> [WORK INSTRUCTION]
Report each line from the data below that holds the word "agent".

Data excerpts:
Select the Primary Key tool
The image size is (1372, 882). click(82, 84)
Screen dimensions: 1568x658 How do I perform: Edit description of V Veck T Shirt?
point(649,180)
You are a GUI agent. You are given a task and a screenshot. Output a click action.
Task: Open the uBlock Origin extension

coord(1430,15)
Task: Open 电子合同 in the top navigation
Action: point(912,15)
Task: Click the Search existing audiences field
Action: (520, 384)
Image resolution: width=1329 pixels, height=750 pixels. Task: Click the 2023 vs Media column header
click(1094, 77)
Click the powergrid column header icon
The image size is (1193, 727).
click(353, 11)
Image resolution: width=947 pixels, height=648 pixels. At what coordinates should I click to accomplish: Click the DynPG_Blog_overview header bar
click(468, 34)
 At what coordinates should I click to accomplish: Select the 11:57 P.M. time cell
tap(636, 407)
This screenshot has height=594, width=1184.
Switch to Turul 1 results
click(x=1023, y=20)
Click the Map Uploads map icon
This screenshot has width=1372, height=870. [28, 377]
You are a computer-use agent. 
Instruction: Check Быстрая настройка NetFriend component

> [SOLVED EXERCISE]
You are a GUI agent. You are given a task and a screenshot. Output a click action.
You are a computer-use agent. 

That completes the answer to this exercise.